Lot 38
  • 38

Fernand Léger

bidding is closed

Description

  • Fernand Léger
  • Nature Morte, État Définitif
  • Signed and dated F. LÉGER/20 (lower right); titled NATURE MORTE, ÉTAT DÉFINITIF on the reverse
  • Oil on canvas
  • 24 by 31 3/4 in.
  • 60.5 by 81 cm

Provenance

Galerie Léonce Rosenberg, Paris

Sir Edward and Lady Hulton, London

Sale: Christie's New York, November 15, 1983

Mark Goodson

Pace Gallery, New York

Private Collection

Exhibited

Paris, Musée des Arts Décoratifs; Brussels, Palais des Beaux-Arts, Fernand Léger, 1956, no. 31

Rotterdam, Dortmund, Frankfurt, Munich, Sammlung Sir Edward and Lady Hulton, 1964-66, no. 24

Zürich, Kunsthaus, Sammlung Hulton, 1967-68, no. 24

New York, Helly Nahmad Gallery, Fernand Léger, 2005, no. 6

Literature

Georges Bauquier, Fernand Léger, Catalogue Raisonné de l'Oeuvre Peint, 1920-1924, Paris, 1992, no. 198, illustrated p. 13

 

Catalogue Note

Léger first painted the subject, La Table Rouge, in 1919 (Bauquier, no. 171). In the following year, he executed an additional three variations on this still life composition: La Table Rouge (The Art Institue of Chicago, Bauquier, no. 196, see fig. 1), Nature Morte 1er état (Bauquier, no. 197), and finally, the present work which is described as l’état définif – the final state.

# # #

_PROBLEM TO WORK ON_.
Answer these questions from the auction lot description above.
1. What medium is the painting?
2. Which gallery is listed first under Provenance?
3. In what year did Léger first paint La Table Rouge?

_RECORDED INFORMATION_.
# # #

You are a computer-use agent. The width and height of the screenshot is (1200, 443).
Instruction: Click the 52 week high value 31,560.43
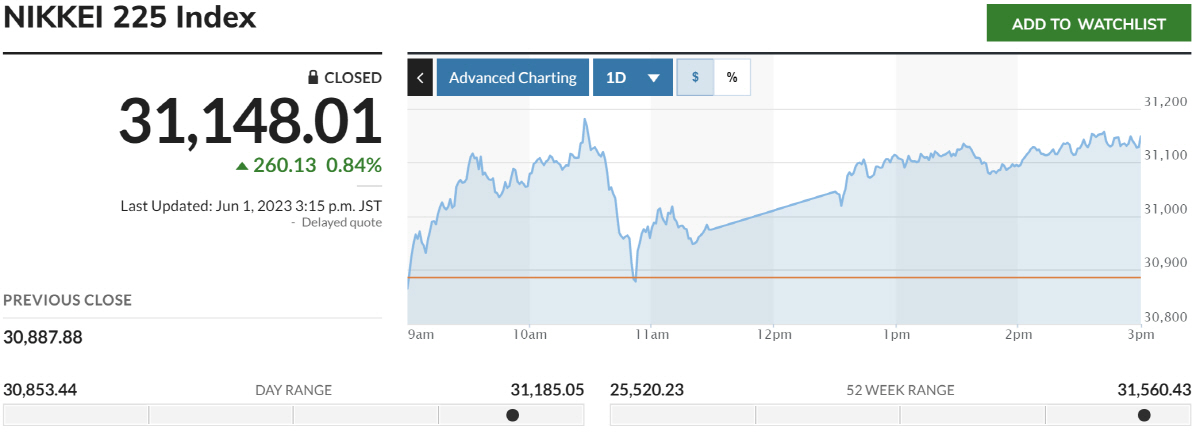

# # #

_TASK SOLUTION_.
1. Oil on canvas
2. Galerie Léonce Rosenberg, Paris
3. 1919